*DIRECTIONS FOR THIS TASK:*
Reproduce each line of the material below word for word, keeping the original order.

*DATA EXTRACT:*
--- START ---
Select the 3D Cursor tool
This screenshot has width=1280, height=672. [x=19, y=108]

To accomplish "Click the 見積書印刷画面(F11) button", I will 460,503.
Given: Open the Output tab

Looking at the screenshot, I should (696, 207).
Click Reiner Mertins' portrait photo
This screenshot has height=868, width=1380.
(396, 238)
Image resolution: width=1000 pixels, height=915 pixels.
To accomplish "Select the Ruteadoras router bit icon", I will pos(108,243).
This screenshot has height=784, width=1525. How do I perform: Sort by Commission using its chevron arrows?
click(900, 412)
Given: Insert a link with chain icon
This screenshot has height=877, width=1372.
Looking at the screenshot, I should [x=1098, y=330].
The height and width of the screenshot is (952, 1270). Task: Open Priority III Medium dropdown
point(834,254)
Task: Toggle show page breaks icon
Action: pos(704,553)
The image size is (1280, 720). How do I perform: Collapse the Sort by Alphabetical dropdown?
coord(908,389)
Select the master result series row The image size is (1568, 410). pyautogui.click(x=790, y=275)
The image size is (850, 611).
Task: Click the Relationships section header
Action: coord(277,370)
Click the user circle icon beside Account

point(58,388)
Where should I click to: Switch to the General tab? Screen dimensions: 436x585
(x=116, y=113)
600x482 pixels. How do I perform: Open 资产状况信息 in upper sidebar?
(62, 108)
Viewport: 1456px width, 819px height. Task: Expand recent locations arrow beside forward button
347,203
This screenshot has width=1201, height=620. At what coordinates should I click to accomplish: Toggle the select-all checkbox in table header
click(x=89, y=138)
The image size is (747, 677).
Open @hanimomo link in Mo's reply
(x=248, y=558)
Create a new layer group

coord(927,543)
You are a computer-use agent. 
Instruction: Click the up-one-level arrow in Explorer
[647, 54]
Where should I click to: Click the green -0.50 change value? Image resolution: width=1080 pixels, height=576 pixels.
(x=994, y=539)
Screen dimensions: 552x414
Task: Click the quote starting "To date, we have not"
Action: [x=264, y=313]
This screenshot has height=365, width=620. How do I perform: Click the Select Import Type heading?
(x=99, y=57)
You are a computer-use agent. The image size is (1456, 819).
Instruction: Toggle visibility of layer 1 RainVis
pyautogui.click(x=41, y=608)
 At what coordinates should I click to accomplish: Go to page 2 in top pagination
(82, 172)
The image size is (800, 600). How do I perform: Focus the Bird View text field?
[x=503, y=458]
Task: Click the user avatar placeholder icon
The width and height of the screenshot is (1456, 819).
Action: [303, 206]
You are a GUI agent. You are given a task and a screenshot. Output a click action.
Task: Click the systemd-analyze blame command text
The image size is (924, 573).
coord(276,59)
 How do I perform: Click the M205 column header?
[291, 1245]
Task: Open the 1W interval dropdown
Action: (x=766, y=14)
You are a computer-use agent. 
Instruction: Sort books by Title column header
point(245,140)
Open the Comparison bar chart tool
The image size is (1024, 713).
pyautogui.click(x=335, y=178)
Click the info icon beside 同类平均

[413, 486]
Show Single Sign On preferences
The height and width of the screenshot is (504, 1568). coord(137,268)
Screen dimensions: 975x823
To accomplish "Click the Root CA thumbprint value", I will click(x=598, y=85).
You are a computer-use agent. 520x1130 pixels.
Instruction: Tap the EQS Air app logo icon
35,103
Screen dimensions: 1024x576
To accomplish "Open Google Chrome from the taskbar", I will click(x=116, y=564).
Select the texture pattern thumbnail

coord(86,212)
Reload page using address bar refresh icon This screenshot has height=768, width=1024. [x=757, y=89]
--- END ---
*ANSWER IN FULL:*
Select the 3D Cursor tool
This screenshot has width=1280, height=672. [x=19, y=108]

To accomplish "Click the 見積書印刷画面(F11) button", I will 460,503.
Given: Open the Output tab

Looking at the screenshot, I should (696, 207).
Click Reiner Mertins' portrait photo
This screenshot has height=868, width=1380.
(396, 238)
Image resolution: width=1000 pixels, height=915 pixels.
To accomplish "Select the Ruteadoras router bit icon", I will pos(108,243).
This screenshot has height=784, width=1525. How do I perform: Sort by Commission using its chevron arrows?
click(900, 412)
Given: Insert a link with chain icon
This screenshot has height=877, width=1372.
Looking at the screenshot, I should [x=1098, y=330].
The height and width of the screenshot is (952, 1270). Task: Open Priority III Medium dropdown
point(834,254)
Task: Toggle show page breaks icon
Action: pos(704,553)
The image size is (1280, 720). How do I perform: Collapse the Sort by Alphabetical dropdown?
coord(908,389)
Select the master result series row The image size is (1568, 410). pyautogui.click(x=790, y=275)
The image size is (850, 611).
Task: Click the Relationships section header
Action: coord(277,370)
Click the user circle icon beside Account

point(58,388)
Where should I click to: Switch to the General tab? Screen dimensions: 436x585
(x=116, y=113)
600x482 pixels. How do I perform: Open 资产状况信息 in upper sidebar?
(62, 108)
Viewport: 1456px width, 819px height. Task: Expand recent locations arrow beside forward button
347,203
This screenshot has width=1201, height=620. At what coordinates should I click to accomplish: Toggle the select-all checkbox in table header
click(x=89, y=138)
The image size is (747, 677).
Open @hanimomo link in Mo's reply
(x=248, y=558)
Create a new layer group

coord(927,543)
You are a computer-use agent. 
Instruction: Click the up-one-level arrow in Explorer
[647, 54]
Where should I click to: Click the green -0.50 change value? Image resolution: width=1080 pixels, height=576 pixels.
(x=994, y=539)
Screen dimensions: 552x414
Task: Click the quote starting "To date, we have not"
Action: [x=264, y=313]
This screenshot has height=365, width=620. How do I perform: Click the Select Import Type heading?
(x=99, y=57)
You are a computer-use agent. The image size is (1456, 819).
Instruction: Toggle visibility of layer 1 RainVis
pyautogui.click(x=41, y=608)
 At what coordinates should I click to accomplish: Go to page 2 in top pagination
(82, 172)
The image size is (800, 600). How do I perform: Focus the Bird View text field?
[x=503, y=458]
Task: Click the user avatar placeholder icon
The width and height of the screenshot is (1456, 819).
Action: [303, 206]
You are a GUI agent. You are given a task and a screenshot. Output a click action.
Task: Click the systemd-analyze blame command text
The image size is (924, 573).
coord(276,59)
 How do I perform: Click the M205 column header?
[291, 1245]
Task: Open the 1W interval dropdown
Action: (x=766, y=14)
You are a computer-use agent. 
Instruction: Sort books by Title column header
point(245,140)
Open the Comparison bar chart tool
The image size is (1024, 713).
pyautogui.click(x=335, y=178)
Click the info icon beside 同类平均

[413, 486]
Show Single Sign On preferences
The height and width of the screenshot is (504, 1568). coord(137,268)
Screen dimensions: 975x823
To accomplish "Click the Root CA thumbprint value", I will click(x=598, y=85).
You are a computer-use agent. 520x1130 pixels.
Instruction: Tap the EQS Air app logo icon
35,103
Screen dimensions: 1024x576
To accomplish "Open Google Chrome from the taskbar", I will click(x=116, y=564).
Select the texture pattern thumbnail

coord(86,212)
Reload page using address bar refresh icon This screenshot has height=768, width=1024. [x=757, y=89]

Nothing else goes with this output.